### Datenbereich
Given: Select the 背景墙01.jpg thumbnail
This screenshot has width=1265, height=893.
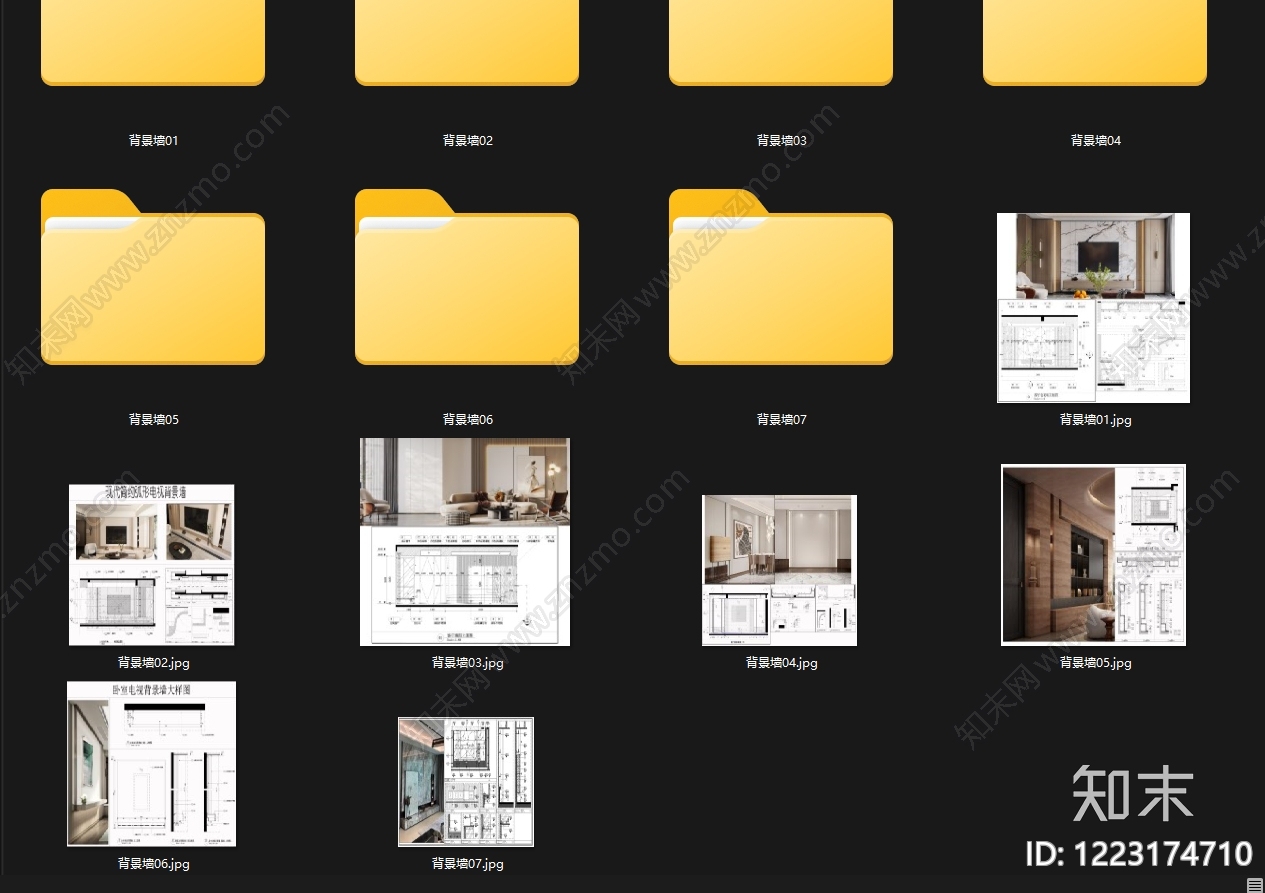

==

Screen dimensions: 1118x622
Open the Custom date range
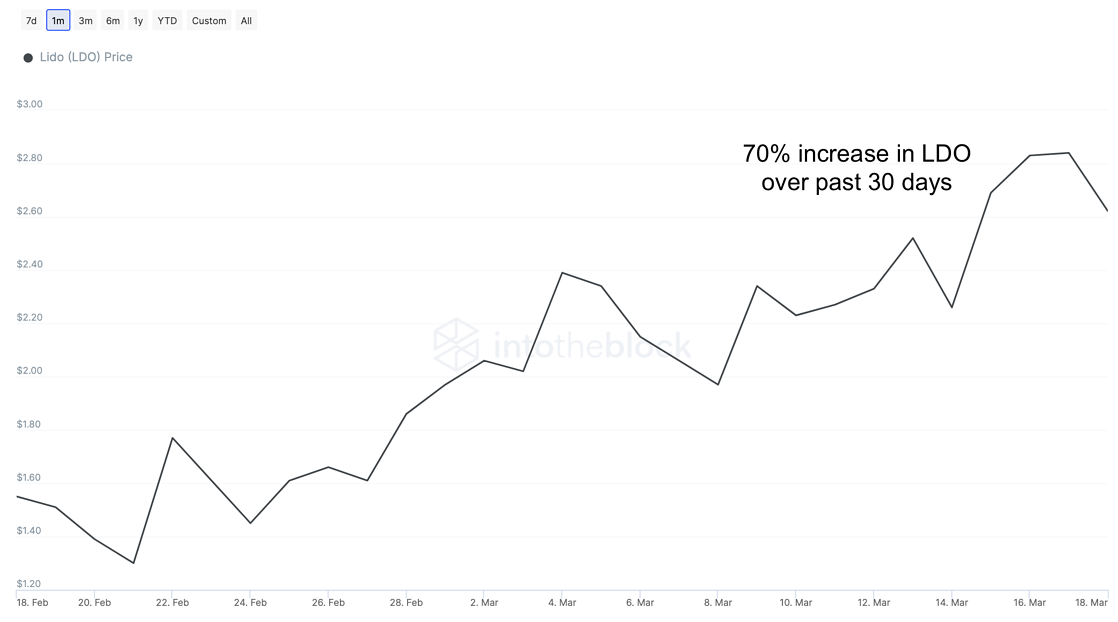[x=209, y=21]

### Herausforderung
Suche aus den Datensätzen oben jede Zeile heraus, in der die Zeichenfolge „height“ vorkommt, und gib sie unverändert wieder. Achte dabei auf Groß- und Kleinschreibung.

### Vollständige Antwort
This screenshot has width=1265, height=893.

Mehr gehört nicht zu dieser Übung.